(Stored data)

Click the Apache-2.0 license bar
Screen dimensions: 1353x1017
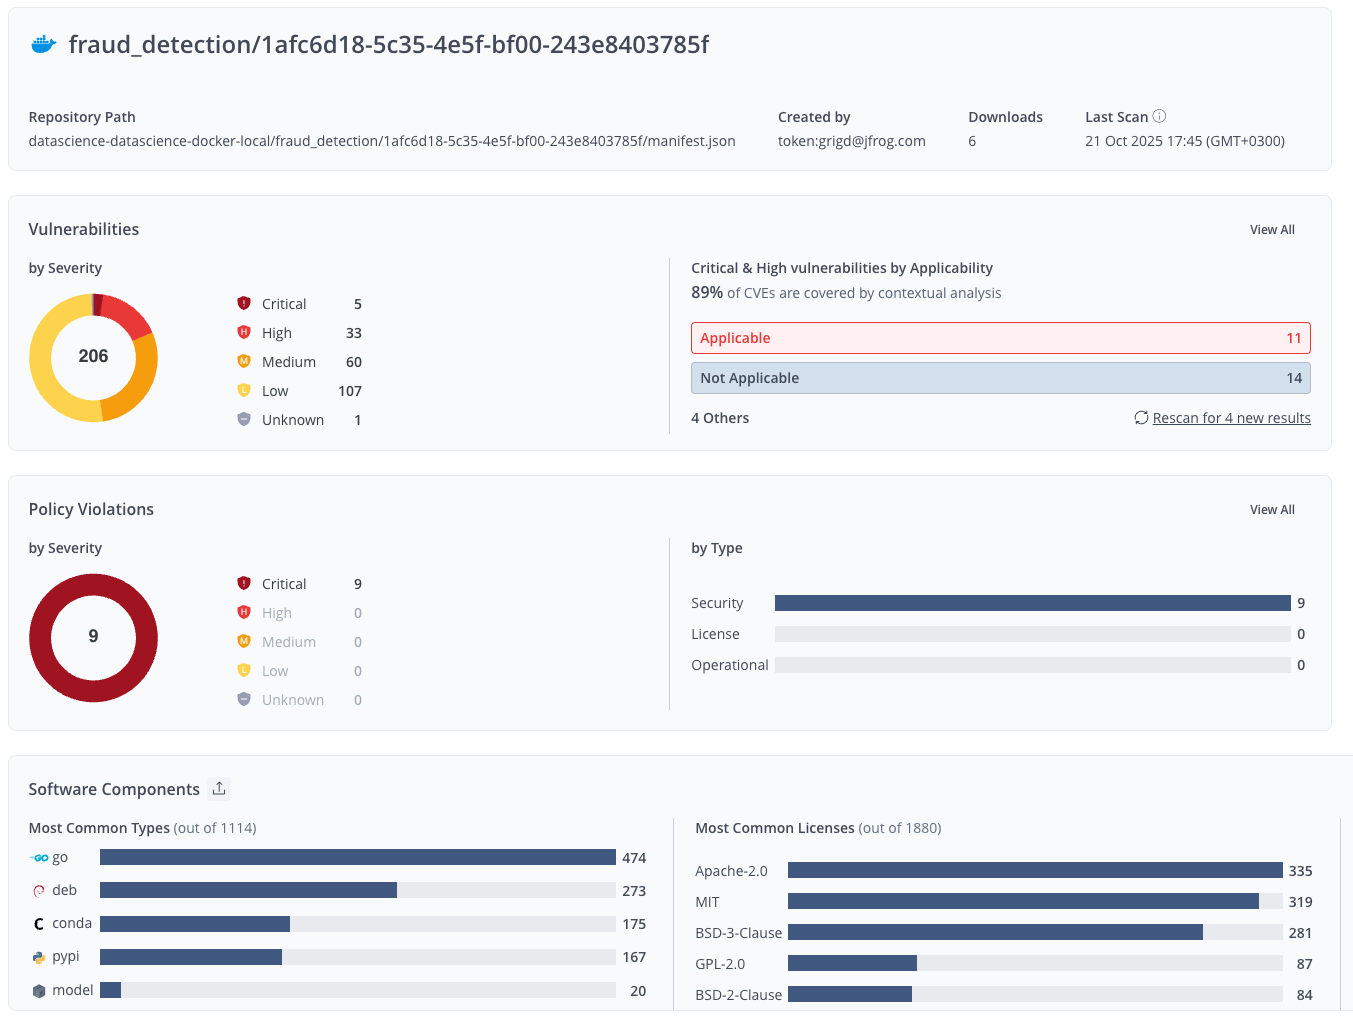(1034, 871)
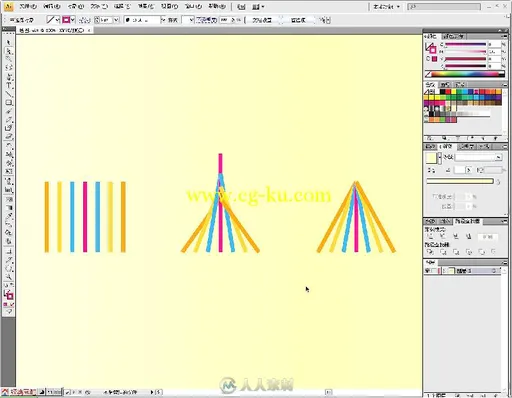This screenshot has width=512, height=398.
Task: Click fill and stroke indicator in toolbox
Action: click(x=8, y=295)
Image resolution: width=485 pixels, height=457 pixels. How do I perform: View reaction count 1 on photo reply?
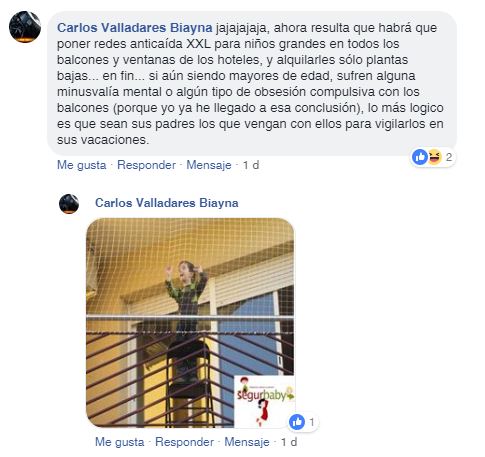pyautogui.click(x=312, y=422)
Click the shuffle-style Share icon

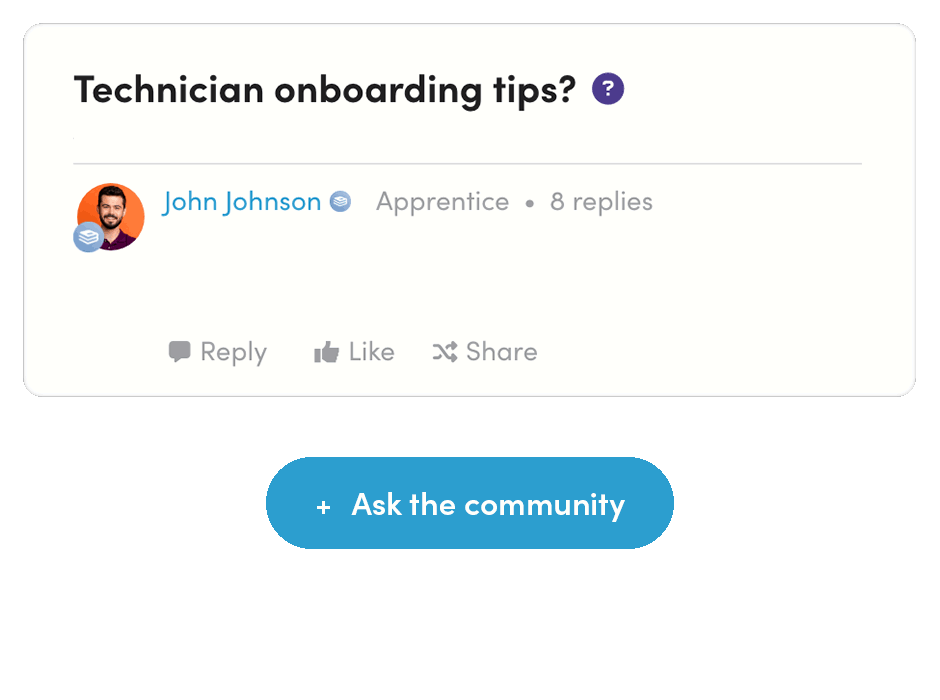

PROMPT -
Retype the lines exactly. Begin at the one that holds "Screen dimensions: 1353x1017", stop at the last line of the entries above, and drop the pictures.

ANSWER -
Screen dimensions: 1353x1017
(1034, 871)
This screenshot has width=512, height=398.
Task: Click fill and stroke indicator in toolbox
Action: click(x=8, y=295)
Image resolution: width=485 pixels, height=457 pixels. How do I perform: View reaction count 1 on photo reply?
pyautogui.click(x=312, y=422)
Click the shuffle-style Share icon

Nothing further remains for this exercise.